1. An ultrasonic transducer, characterized by, It includes a substrate (1), a source electrode (2), a drain electrode (3), a channel layer (4), an insulating layer (5), a gate electrode layer (6), a triboelectric transducer layer (7), a conversion electrode layer (8), and an ultrasonic coupling layer (9). The source electrode (2) and the drain electrode (3) are spaced apart on the upper surface of the substrate (1). The channel layer (4) covers the source electrode (2) and the drain electrode (3) and partially fills the space between the source electrode (2) and the drain electrode (3). The insulating layer (5) is disposed above the channel layer (4). The gate electrode layer (6) is disposed above the insulating layer (5). The triboelectric transducer layer (7) is disposed above the gate electrode layer (6). The conversion electrode layer (8) is disposed above the triboelectric transducer layer (7). The ultrasonic coupling layer (9) is disposed above the conversion electrode layer (8).

2. The ultrasonic transducer of claim 1, wherein, The triboelectric transducer layer (7) includes a first friction layer (71) and a second friction layer (72). The second friction layer (72) is located above the first friction layer (71). The upper surface of the first friction layer (71) is provided with a first micro-nano protrusion (711), and the lower surface of the second friction layer (72) is provided with a second micro-nano protrusion (721). The first micro-nano protrusion (711) and the second micro-nano protrusion (721) are staggered.

3. The ultrasonic transducer of claim 2, wherein, The first micro-nano protrusion (711) is conical, ellipsoidal, frustum-shaped or serrated, and / or the second micro-nano protrusion (721) is conical, ellipsoidal, frustum-shaped or serrated.

4. The ultrasonic transducer of claim 2, wherein, The first friction layer (71) is made of polystyrene, and / or the second friction layer (72) is made of polycarbonate.

5. The ultrasound transducer of claim 1, wherein, The substrate (1) is made of polyethylene terephthalate or polyimide.

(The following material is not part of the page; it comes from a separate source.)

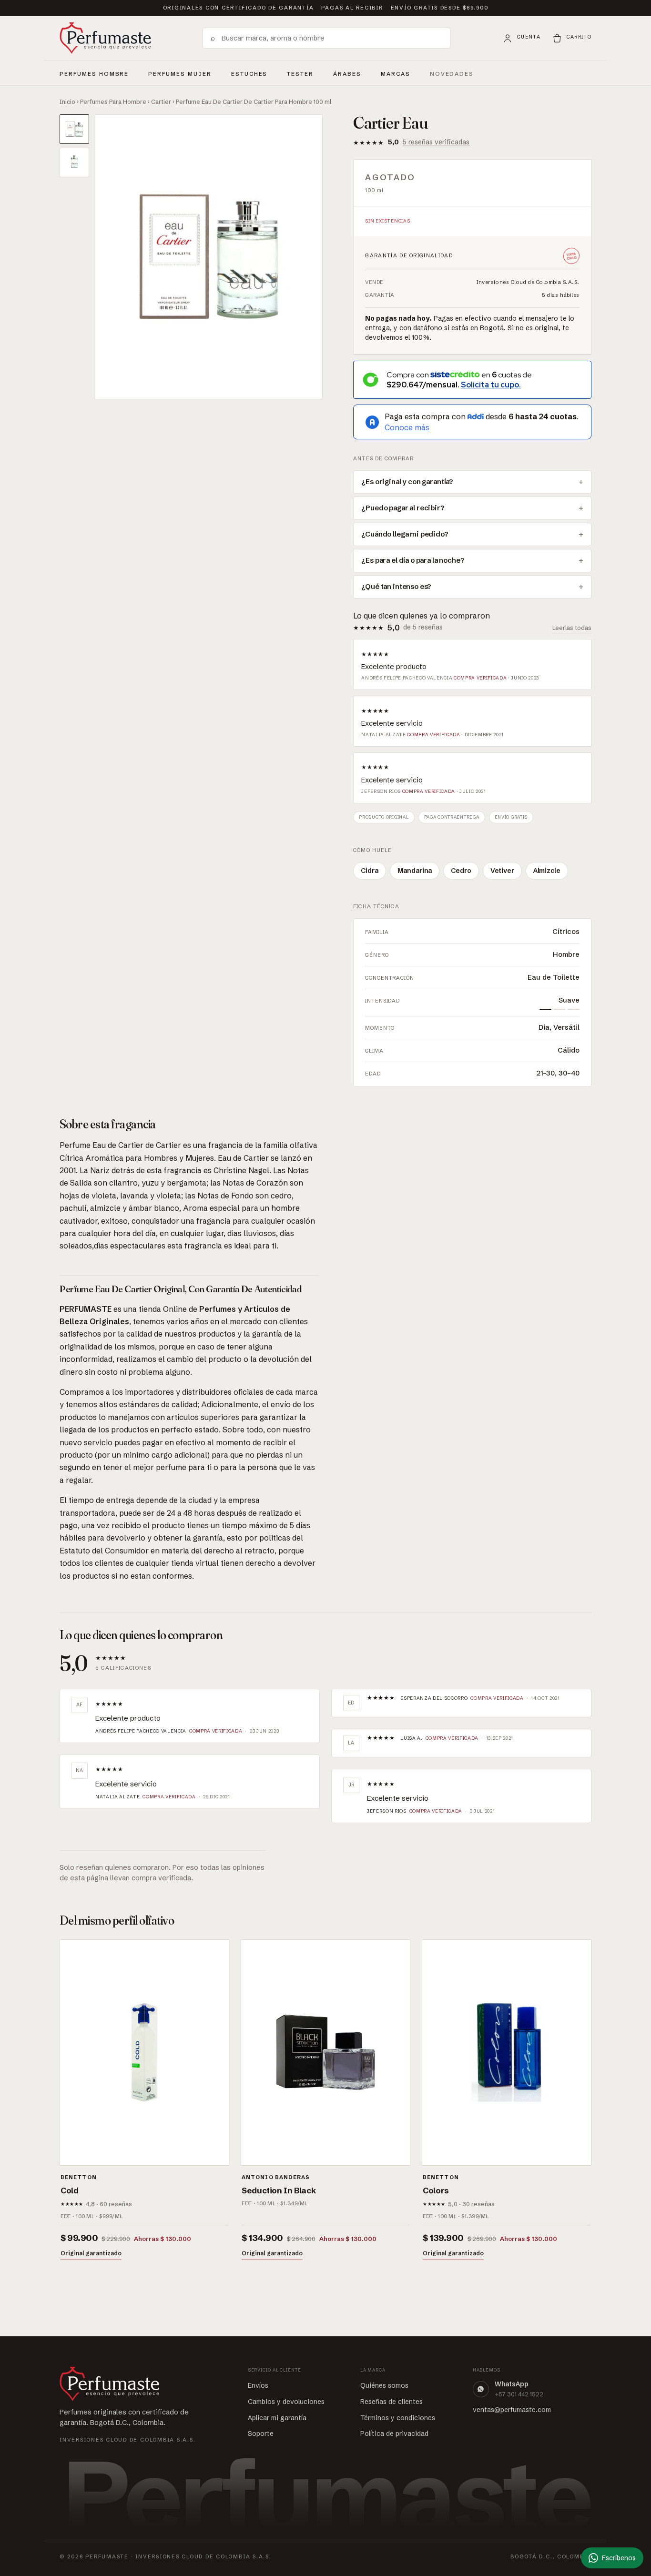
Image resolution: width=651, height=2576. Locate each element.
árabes (347, 72)
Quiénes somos (384, 2385)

6. The ultrasound transducer of claim 1, wherein, The source electrode (2) is made of gold, silver or copper, and / or the drain electrode (3) is made of gold, silver or copper.

7. The ultrasonic transducer according to claim 1, characterized in that, The channel layer (4) is made of zinc oxide or hafnium oxide.

8. The ultrasound transducer of claim 1, wherein, The insulating layer (5) is made of silicon dioxide.

9. The ultrasound transducer of claim 1, wherein, The gate electrode layer (6) is made of copper.

10. The ultrasound transducer of claim 1, wherein, The ultrasonic coupling layer (9) is made of epoxy resin.